RTs participate in some of these extra-curricular activities as volunteers. The hospital works with the employees to schedule time off for activities such as attending Camp K or participating in workshops. RTs on the mercy mission team were able to take Spanish classes offered within the Duke health system. Other activities, such as teaching, are funded by student fees or the company hosting the workshop. RTs who take advantage of these extra opportunities are rewarded with higher ratings during employee evaluations, which may result in higher pay increases.

But many employees participate because of the personal satisfaction they derive from these activities. Greater involvement in all these areas leads to greater job satisfaction and less turnover for Duke RTs. “Our therapists enjoy the variety in this job,” Thalman says. “I think what really makes respiratory therapy at Duke special is our relationship with the physicians, and the amount of influence and autonomy that we have here.”
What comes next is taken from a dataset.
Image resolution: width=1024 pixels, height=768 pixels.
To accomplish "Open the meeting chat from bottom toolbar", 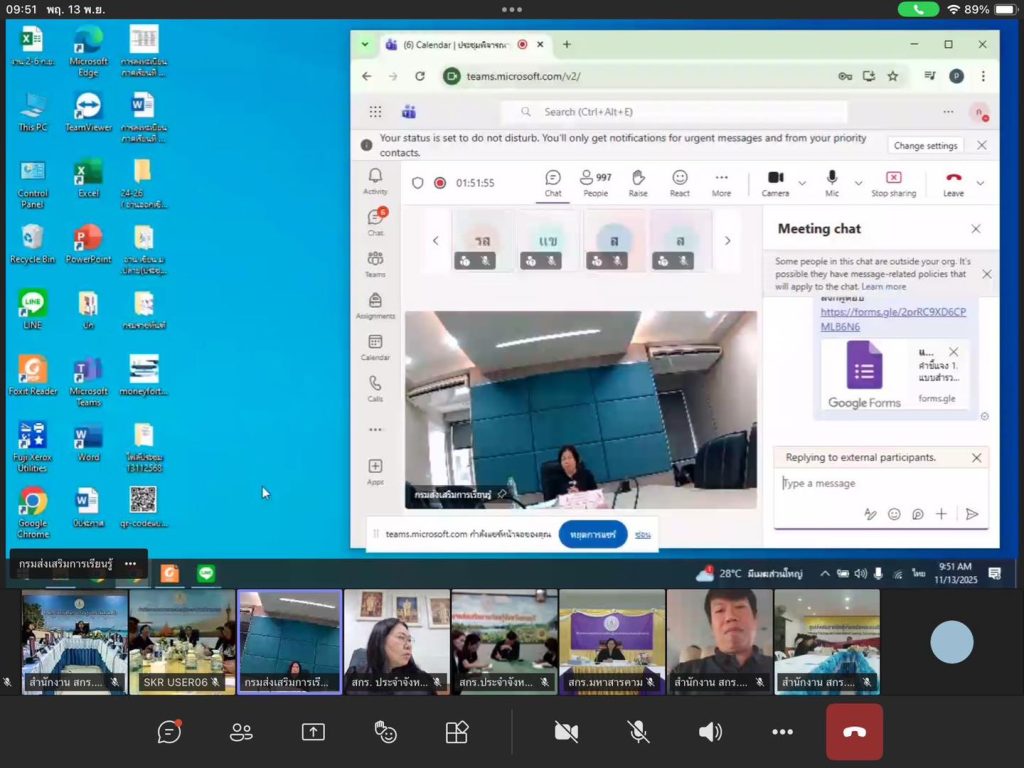I will (x=169, y=732).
Leading the Way for the Future

Both MacIntyre and Thalman see Duke’s approach to respiratory care as a model for the future. “Based on national staffing and reimbursement issues, respiratory therapists are probably going to be very focused on intensive care, as physician extenders,” Thalman says. “As an institution, we’re probably going to be looking at more of a multiskilled approach, combining respiratory with other disciplines. Respiratory with phlebotomy, for example.”

Thalman also sees RTs taking a larger role as consultants and trainers for home care of mechanical ventilator patients, and managing long-term ventilator care facilities.

“I think this is the direction the profession is headed,” MacIntyre says. “Respiratory therapy had its birth as primarily a technical service, but its real value in the future to medicine will be as a professional service—the ability not only to haul things around and turn knobs under orders, but the ability to think about what you’re doing, use proper assessment skills, and carry out these proposals.”

Duke RTs have embraced these enhanced responsibilities and new roles with enthusiasm. “Good therapists really do like the extra responsibility,” MacIntyre says. “People who are not committed to the profession might find it a bit overwhelming, but here at Duke, we tend to attract people who are very committed to this profession.”

The chance to hone new clinical skills, combined with opportunities to explore new territory outside clinical roles, has been a winning combination for both Duke University Health Systems and respiratory care providers.


RT

Cynthia Myers is a contributing writer for RT Magazine.